La Guemara précise : Cela s'explique bien selon celui qui accepte l'affirmation de Rav Pappa. Mais selon celui qui n'accepte pas l'affirmation de Rav Pappa, c'est-à-dire Mar Zutra, fils de Rav Mari, que peut-on dire ?
אֶלָּא קַל וָחוֹמֶר: וּמָה הֶיקֵּשׁ, שֶׁאֵין מְלַמֵּד בְּהֶיקֵּשׁ – אִי מִדְּרָבָא אִי מִדְּרָבִינָא, מְלַמֵּד בְּקַל וָחוֹמֶר מִדְּתָנָא דְּבֵי רַבִּי יִשְׁמָעֵאל; גְּזֵירָה שָׁוָה, הַמְלַמֶּדֶת בִּגְזֵירָה שָׁוָה חֲבֶירְתָּהּ – מִדְּרָמֵי בַּר חָמָא, אֵינוֹ דִּין שֶׁתְּלַמֵּד בְּקַל וָחוֹמֶר?!

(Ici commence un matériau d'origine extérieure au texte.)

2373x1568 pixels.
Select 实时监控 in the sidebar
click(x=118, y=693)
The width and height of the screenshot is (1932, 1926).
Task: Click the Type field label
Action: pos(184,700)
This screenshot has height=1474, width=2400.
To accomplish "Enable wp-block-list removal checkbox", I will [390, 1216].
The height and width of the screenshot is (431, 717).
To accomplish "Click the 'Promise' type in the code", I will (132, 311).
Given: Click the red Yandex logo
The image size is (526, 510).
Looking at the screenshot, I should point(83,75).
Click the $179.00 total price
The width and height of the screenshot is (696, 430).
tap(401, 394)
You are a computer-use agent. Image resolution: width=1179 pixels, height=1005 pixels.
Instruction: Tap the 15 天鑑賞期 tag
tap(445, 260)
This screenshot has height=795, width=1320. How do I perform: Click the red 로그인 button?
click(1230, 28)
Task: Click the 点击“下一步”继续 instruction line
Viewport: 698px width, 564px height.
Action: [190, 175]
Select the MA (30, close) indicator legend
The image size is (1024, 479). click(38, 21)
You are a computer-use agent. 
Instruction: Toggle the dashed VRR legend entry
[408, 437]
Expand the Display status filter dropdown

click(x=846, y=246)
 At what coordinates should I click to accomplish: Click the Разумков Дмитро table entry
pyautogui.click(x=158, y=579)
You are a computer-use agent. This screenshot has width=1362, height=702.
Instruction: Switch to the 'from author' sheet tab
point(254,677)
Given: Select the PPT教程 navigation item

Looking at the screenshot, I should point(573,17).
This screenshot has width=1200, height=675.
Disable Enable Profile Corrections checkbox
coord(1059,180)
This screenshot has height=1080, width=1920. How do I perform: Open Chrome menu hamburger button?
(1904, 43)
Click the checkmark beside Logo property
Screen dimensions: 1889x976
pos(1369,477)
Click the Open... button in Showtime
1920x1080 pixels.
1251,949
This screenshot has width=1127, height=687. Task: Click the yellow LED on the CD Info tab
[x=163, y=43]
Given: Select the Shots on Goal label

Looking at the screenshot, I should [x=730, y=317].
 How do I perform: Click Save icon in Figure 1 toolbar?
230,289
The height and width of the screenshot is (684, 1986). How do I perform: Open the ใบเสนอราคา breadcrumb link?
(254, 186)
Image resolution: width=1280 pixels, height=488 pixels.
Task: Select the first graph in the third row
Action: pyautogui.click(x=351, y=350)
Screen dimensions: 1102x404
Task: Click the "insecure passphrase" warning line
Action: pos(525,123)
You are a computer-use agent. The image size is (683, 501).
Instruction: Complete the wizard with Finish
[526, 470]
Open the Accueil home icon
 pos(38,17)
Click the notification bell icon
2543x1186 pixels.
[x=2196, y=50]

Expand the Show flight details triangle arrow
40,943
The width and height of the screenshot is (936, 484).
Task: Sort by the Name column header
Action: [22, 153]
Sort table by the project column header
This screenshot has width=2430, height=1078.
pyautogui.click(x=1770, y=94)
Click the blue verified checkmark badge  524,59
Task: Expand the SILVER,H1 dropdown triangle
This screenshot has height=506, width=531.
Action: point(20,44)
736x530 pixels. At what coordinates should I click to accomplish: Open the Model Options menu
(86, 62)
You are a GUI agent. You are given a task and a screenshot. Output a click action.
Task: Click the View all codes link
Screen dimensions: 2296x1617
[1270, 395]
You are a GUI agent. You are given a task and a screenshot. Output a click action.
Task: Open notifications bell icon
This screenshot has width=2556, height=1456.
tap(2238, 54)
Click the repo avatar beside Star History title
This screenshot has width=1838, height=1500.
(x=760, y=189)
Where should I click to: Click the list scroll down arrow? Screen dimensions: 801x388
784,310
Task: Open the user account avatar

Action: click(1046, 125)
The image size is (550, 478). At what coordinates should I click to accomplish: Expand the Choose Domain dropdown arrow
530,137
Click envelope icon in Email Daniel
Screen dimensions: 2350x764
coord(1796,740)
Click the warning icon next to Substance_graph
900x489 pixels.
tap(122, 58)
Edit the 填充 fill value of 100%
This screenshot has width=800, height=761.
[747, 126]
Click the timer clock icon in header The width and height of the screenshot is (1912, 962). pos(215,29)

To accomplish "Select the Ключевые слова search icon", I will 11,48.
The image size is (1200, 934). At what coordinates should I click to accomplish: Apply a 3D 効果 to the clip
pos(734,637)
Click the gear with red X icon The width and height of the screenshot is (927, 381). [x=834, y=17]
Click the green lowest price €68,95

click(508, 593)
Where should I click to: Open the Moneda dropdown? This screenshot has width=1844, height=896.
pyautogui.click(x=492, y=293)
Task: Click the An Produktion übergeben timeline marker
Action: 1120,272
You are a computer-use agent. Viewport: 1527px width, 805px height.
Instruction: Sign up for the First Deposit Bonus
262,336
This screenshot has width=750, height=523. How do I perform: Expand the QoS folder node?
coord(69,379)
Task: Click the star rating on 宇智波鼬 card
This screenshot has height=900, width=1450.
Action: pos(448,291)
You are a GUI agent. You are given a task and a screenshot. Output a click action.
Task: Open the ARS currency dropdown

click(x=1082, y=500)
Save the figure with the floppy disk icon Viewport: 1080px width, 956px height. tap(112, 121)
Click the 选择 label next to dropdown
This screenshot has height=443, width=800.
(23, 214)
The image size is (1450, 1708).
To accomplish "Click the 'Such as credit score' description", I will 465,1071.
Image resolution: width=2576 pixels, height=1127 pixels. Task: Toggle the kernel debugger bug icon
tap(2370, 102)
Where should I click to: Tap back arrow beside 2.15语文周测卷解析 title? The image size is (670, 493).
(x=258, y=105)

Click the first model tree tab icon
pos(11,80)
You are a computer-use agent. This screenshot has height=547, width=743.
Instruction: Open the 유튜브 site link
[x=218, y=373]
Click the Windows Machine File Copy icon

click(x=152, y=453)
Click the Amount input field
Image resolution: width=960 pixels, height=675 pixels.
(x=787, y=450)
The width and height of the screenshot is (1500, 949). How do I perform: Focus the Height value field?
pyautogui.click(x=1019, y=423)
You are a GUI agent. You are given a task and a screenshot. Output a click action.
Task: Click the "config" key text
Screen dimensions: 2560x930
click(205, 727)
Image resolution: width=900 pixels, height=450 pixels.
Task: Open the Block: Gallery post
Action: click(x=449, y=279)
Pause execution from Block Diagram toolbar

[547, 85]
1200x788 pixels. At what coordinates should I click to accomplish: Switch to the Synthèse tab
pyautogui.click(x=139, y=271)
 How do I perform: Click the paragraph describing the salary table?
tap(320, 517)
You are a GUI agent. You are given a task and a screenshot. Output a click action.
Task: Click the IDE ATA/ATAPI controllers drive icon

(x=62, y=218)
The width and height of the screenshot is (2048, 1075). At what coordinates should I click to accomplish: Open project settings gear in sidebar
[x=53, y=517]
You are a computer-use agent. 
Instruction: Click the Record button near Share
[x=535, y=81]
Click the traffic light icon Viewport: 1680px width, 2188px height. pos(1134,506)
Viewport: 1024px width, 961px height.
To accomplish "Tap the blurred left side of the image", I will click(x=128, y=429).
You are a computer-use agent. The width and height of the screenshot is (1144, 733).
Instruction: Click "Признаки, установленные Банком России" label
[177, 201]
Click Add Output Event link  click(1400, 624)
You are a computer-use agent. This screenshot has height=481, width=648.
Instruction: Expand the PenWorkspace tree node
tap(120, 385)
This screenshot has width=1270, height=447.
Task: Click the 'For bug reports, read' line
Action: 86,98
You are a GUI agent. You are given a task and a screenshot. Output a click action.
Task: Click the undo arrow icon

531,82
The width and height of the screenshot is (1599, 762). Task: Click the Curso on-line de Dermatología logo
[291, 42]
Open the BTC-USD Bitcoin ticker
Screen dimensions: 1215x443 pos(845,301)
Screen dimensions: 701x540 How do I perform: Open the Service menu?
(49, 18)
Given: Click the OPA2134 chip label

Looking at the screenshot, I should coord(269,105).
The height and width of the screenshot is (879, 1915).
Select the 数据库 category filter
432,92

Au contraire, cela peut être déduit au moyen d’une autre inférence a fortiori : Et de même que une question dérivée par juxtaposition, qui ne peut pas ensuite enseigner sa halakha par juxtaposition, comme cela a été prouvé soit par la déclaration de Rava soit par la déclaration de Ravina (49b), peut néanmoins enseigner sa halakha au moyen d’une inférence a fortiori, comme cela a été prouvé par la déclaration qu’a enseignée l’école de Rabbi Yishmael (50a), en ce qui concerne une question dérivée par analogie verbale, qui peut enseigner sa halakha par une autre analogie verbale, comme cela a été prouvé par la déclaration de Rami bar Ḥama (50a), n’est-il pas logique qu’elle enseigne sa halakha au moyen d’une inférence a fortiori ?
דָּבָר הַלָּמֵד בִּגְזֵירָה שָׁוָה, מַהוּ שֶׁיְּלַמֵּד בְּבִנְיַן אָב? תֵּיקוּ.
La Guemara demande : Quelle est la halakha quant à savoir si un sujet dérivé par analogie verbale peut enseigner sa halakha à un autre sujet au moyen d’un paradigme ? La question restera sans résolution.
דָּבָר הַלָּמֵד בְּקַל וָחוֹמֶר, מַהוּ שֶׁיְּלַמֵּד בְּהֶיקֵּשׁ? קַל וָחוֹמֶר: וּמָה גְּזֵירָה שָׁוָה, שֶׁאֵינָהּ לְמֵדָה בְּהֶיקֵּשָׁא מִדְּרַבִּי יוֹחָנָן – מְלַמֵּד בְּהֶיקֵּשׁ מִדְּרַב פָּפָּא; קַל וָחוֹמֶר, הַלָּמֵד מֵהֶיקֵּשׁ מִדְּתָנָא דְּבֵי רַבִּי יִשְׁמָעֵאל – אֵינוֹ דִּין שֶׁיְּלַמֵּד בְּהֶיקֵּשׁ?!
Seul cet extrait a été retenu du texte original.